Exercise instructions = Using the article on GPS2 below, decide whether each statement agrees with it, answering yes or no and quoting the article's deciding words. (a) The study was carried out by researchers at Karolinska Institutet. (b) Before this study, the mechanisms by which nuclear receptors control inflammation were already known. (c) Treuter's team studied how LRH-1 and LXR inhibit inflammatory gene expression in the heart.

Given passage =
Study in Genes & Development points to GPS2 as key to the anti-inflammatory actions of two nuclear receptors in the hepatic acute phase response.

Researchers at Karolinska Institutet have discovered a protein that is crucial in mediating the anti-inflammatory actions of nuclear lipid receptors. The study identified GPS2, a protein that directly interacts with receptors, as a central component of a protein network, or a “genomic positioning system.”

The findings are published in Genes & Development in a paper titled “GPS2-dependent corepressor/SUMO pathways govern anti-inflammatory actions of LRH-1 and LXRβ in the hepatic acute phase response.”
 
Numerous nuclear receptors are known as master regulators of lipid metabolism and homeostasis. Recent research indicates that these receptors also play important roles in the control of inflammation, but the mechanisms had not been revealed. 
 
Eckardt Treuter, Ph.D., and his team set out to elucidate this pathway. They specifically studied how the nuclear lipid receptors LRH-1 and LXR inhibit inflammatory gene expression in the liver during the acute phase response.

The investigators observed that GPS2 was a crucial part of this network. It determines where and when these lipid receptors can control anti-inflammatory processes.
 
The identified pathway connects metabolism and inflammation and is therefore relevant for the understanding of metabolic diseases such as diabetes and atherosclerosis. The researchers suspect even broader roles of related pathways in different tissues linked to metabolic diseases and to cancers.
 
“We are now closer to understanding at the molecular level how dys-regulation of individual components of these pathways causes alterations in gene expression that contribute to the development of metabolic diseases linked to inflammation,” Dr. Treuter remarks. “This knowledge may open up novel pharmacological interventions. For example, drugs that stabilize receptor interactions with GPS2 could possibly trigger the anti-inflammatory pathway.”

Information given =
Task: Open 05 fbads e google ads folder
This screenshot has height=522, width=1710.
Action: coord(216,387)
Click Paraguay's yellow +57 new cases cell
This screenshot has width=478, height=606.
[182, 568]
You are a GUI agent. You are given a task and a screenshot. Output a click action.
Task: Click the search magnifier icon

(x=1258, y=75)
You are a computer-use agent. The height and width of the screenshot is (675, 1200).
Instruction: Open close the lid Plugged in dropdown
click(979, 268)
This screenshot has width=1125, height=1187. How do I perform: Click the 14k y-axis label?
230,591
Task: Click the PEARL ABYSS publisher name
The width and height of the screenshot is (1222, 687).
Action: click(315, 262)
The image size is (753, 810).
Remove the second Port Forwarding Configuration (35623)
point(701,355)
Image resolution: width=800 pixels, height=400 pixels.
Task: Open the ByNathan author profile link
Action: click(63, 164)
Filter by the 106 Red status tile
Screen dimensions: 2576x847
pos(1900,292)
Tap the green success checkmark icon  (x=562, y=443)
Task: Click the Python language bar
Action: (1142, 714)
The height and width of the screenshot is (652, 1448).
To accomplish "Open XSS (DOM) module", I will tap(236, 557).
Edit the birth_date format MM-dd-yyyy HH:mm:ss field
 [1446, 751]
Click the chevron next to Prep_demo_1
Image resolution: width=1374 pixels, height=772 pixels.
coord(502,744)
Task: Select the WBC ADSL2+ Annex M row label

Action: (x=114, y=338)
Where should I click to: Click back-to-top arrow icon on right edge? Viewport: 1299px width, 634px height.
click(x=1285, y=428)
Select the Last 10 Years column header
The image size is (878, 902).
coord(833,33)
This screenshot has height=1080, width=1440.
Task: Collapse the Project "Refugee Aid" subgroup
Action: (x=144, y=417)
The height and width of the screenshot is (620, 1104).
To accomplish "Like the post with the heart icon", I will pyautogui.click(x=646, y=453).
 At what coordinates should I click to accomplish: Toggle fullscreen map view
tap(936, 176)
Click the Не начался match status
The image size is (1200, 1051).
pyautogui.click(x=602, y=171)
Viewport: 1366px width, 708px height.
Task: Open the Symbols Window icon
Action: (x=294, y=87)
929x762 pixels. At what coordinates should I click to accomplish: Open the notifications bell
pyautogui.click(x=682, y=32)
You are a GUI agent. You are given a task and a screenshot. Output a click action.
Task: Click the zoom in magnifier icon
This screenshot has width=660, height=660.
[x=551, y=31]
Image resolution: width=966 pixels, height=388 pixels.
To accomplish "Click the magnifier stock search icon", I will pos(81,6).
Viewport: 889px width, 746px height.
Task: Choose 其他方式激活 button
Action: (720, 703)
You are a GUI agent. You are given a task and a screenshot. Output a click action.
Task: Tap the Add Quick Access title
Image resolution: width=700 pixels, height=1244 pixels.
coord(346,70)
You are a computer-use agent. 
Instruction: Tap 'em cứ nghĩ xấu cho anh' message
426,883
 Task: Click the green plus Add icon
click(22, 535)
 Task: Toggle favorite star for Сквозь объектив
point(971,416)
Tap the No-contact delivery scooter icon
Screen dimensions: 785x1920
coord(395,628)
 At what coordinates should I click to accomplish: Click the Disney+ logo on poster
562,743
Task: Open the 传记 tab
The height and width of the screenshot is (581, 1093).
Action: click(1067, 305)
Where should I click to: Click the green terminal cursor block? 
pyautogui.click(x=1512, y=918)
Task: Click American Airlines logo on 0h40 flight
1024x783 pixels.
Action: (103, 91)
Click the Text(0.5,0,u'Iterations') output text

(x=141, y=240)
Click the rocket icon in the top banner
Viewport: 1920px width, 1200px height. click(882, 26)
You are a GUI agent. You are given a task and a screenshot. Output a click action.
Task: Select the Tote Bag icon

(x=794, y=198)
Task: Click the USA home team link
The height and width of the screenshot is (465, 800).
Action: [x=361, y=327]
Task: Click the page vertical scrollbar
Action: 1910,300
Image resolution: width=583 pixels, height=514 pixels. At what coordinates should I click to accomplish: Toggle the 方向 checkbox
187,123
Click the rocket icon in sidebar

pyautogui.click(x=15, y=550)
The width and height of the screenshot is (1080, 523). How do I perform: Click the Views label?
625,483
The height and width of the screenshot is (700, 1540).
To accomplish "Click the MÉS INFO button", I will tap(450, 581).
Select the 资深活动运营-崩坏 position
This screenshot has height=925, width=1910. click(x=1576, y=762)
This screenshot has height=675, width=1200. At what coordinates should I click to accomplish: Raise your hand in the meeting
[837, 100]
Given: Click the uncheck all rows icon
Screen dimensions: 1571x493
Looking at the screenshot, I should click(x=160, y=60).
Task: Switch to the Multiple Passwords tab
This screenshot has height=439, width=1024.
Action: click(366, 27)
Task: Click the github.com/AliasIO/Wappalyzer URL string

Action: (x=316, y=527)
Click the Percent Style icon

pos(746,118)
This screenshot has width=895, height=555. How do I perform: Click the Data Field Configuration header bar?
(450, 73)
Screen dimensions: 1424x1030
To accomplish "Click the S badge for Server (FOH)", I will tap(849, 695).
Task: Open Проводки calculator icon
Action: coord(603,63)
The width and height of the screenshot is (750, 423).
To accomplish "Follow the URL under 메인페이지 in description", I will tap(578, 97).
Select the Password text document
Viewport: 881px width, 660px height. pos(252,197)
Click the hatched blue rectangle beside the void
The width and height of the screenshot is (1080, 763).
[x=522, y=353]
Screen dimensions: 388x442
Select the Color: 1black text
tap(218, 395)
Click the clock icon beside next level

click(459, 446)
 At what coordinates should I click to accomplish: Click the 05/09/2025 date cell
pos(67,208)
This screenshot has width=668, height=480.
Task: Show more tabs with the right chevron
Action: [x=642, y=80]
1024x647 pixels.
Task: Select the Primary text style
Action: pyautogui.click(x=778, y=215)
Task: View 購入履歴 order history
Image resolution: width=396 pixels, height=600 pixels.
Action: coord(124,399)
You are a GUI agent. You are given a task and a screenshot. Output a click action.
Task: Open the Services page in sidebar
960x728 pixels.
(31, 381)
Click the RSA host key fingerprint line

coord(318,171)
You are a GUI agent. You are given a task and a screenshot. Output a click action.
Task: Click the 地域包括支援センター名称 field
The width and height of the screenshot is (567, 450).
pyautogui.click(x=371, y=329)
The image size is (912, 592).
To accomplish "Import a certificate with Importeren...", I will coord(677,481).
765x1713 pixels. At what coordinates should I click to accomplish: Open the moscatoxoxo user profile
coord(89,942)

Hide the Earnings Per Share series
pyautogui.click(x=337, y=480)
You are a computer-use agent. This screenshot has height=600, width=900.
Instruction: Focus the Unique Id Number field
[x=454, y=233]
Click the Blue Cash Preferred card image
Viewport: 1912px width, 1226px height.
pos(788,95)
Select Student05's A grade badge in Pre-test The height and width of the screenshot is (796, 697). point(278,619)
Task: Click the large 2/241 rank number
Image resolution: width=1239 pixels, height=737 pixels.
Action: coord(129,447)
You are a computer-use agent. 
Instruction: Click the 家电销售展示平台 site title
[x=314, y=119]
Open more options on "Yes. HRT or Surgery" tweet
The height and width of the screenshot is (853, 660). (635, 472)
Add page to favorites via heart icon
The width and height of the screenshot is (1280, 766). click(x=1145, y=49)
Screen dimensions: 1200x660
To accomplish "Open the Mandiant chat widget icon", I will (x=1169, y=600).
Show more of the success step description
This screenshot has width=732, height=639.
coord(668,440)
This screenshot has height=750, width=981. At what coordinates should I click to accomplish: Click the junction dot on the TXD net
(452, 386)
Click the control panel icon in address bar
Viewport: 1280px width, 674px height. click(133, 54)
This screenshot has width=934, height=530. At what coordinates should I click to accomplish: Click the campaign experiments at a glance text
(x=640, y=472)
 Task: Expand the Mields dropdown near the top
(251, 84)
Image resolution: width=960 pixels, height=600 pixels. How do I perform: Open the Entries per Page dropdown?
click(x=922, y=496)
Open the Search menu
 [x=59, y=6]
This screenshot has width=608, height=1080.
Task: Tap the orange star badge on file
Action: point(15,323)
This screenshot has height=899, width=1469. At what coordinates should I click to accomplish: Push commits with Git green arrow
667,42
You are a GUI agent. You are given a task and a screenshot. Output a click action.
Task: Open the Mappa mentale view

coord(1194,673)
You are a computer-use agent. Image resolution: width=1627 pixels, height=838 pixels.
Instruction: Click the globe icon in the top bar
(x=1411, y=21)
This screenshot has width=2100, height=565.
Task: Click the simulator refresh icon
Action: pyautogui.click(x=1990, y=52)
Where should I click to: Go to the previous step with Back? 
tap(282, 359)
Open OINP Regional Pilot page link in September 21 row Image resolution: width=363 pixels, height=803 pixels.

Expected answer =
(a) Yes: "Researchers at Karolinska Institutet have discovered a protein that is crucial in mediating the anti-inflammatory actions of nuclear lipid receptors."
(b) No: "but the mechanisms had not been revealed."
(c) No: "inhibit inflammatory gene expression in the liver during the acute phase response."